◆ **TEXTAUSZUG**:
Genial .... absolut genial  Stell mir das grad bildlich vor.


----------



## Manaori (20. September 2011)

Schade, dass mir meine Frage offenbar keiner beantworten kann. Weiß man denn, für was für Seiten das geltend gemacht werden soll? Einfach mal pauschal alle? Wenn der Betreiber jetzt Österreicher/Schweizer oder so ist, gilt es für ihn dann ebenfalls, weil seine Seite auch von Deutschen besucht wird? 
Ich finde es schade, dass das in diesem Text nicht weiter erklärt wird, was für mich ein wenig den EIndruck erweckt, als hätten sie einfach mal beschlossen "Ja, wir machen was, damit die Leute uns wieder wählen" (ich lasse mich hier gerne korrigieren, abermehr Informationen wären doch nett, gerade wenn man selbst betroffen ist).

◆ **AUFGABEN**:
1) Welchen Grund gibt Manaori im Textauszug dafür an, es schade zu finden, dass der besprochene Text die Sache nicht weiter erklärt? Antworte in ein bis drei Sätzen.
2) Prüfe anhand des Textauszugs, ob die folgenden Aussagen zutreffen. Beantworte jede mit Ja oder Nein und belege sie mit einem wörtlichen Zitat.
(a) Manaori hat auf die eigene Frage bereits eine Antwort erhalten.
(b) Manaori möchte wissen, ob die Regelung auch für Betreiber aus Österreich oder der Schweiz gilt.
(c) Manaori schließt jede Korrektur der eigenen Einschätzung aus.
3) Übersetze den folgenden Satz aus dem Textauszug ins Englische: „Weiß man denn, für was für Seiten das geltend gemacht werden soll?“
Das anschließende Material hat mit dem Textauszug nichts zu tun.

◆ **BEREITGESTELLTE DATEN**:
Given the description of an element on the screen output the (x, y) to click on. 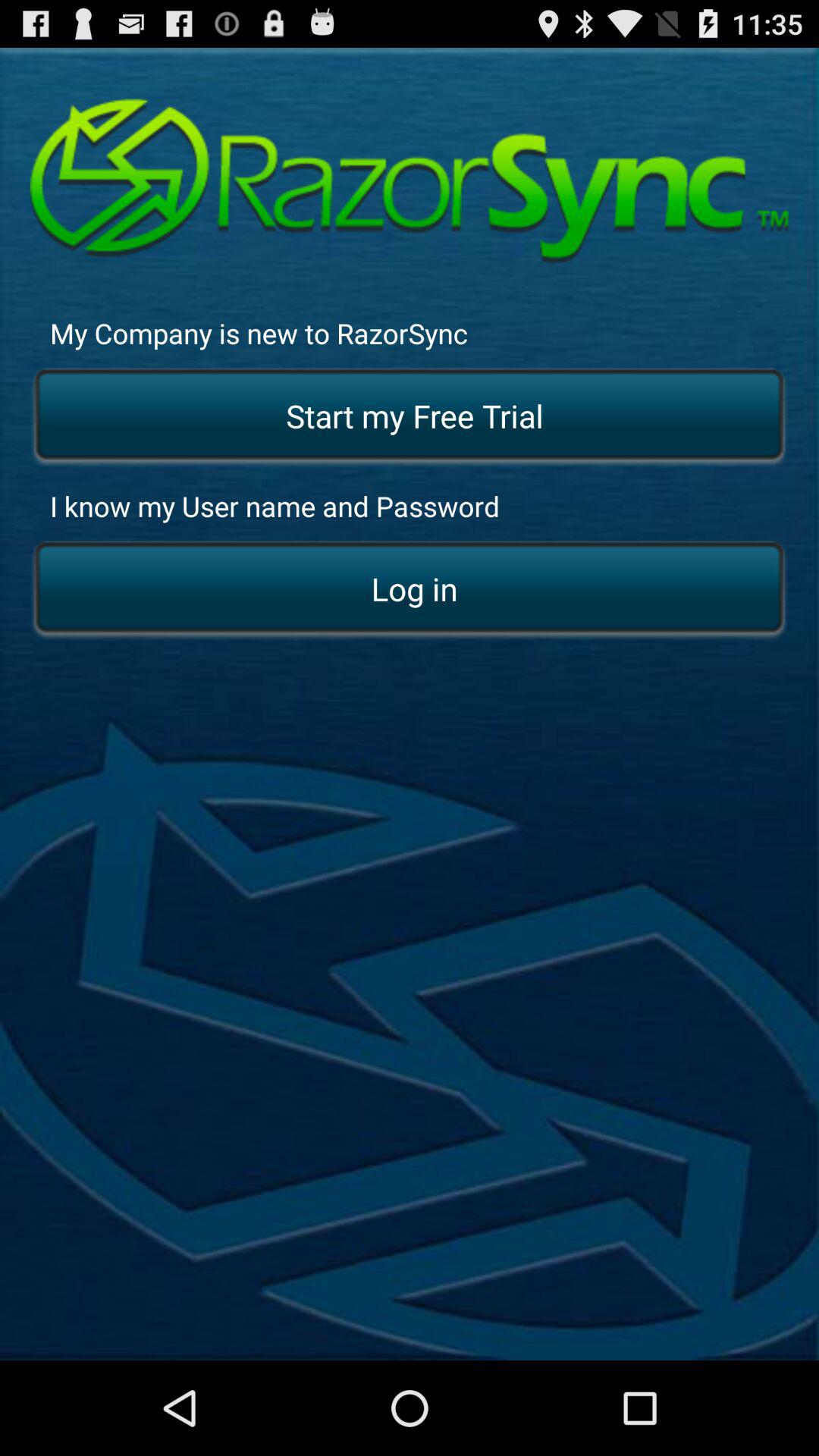
scroll to start my free (409, 417)
Given the description of an element on the screen output the (x, y) to click on. 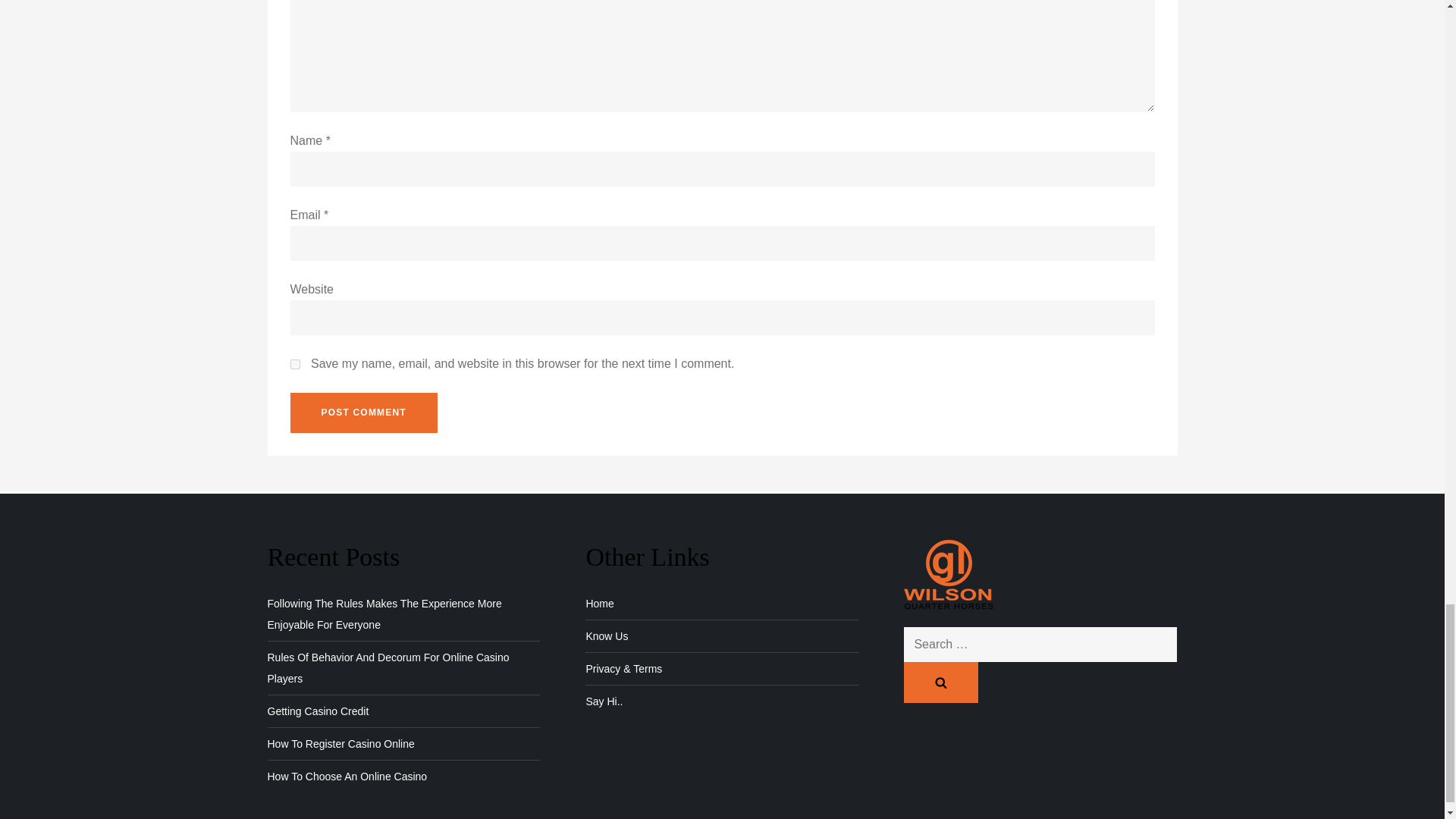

◆ **LÖSUNGEN**:
1) Das Fehlen weiterer Erklärungen erweckt bei Manaori den Eindruck, man habe einfach beschlossen, etwas zu unternehmen, damit die Leute einen wieder wählen. Außerdem wären mehr Informationen gerade dann wünschenswert, wenn man selbst betroffen ist.

2)
(a) Nein: „Schade, dass mir meine Frage offenbar keiner beantworten kann.“
(b) Ja: „Wenn der Betreiber jetzt Österreicher/Schweizer oder so ist, gilt es für ihn dann ebenfalls, weil seine Seite auch von Deutschen besucht wird?“
(c) Nein: „ich lasse mich hier gerne korrigieren“

3) Does anyone actually know what kinds of sites this is supposed to apply to?